**Entries:**

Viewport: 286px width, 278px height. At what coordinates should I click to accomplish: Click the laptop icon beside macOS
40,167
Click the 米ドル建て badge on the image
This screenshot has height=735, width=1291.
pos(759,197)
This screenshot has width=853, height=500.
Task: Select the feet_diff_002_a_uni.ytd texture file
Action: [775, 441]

**What to produce:**
Put these lines into a numbered list, and leave out any blank lines.

**Solution to this problem:**
1. Viewport: 286px width, 278px height. At what coordinates should I click to accomplish: Click the laptop icon beside macOS
2. 40,167
3. Click the 米ドル建て badge on the image
4. This screenshot has height=735, width=1291.
5. pos(759,197)
6. This screenshot has width=853, height=500.
7. Task: Select the feet_diff_002_a_uni.ytd texture file
8. Action: [775, 441]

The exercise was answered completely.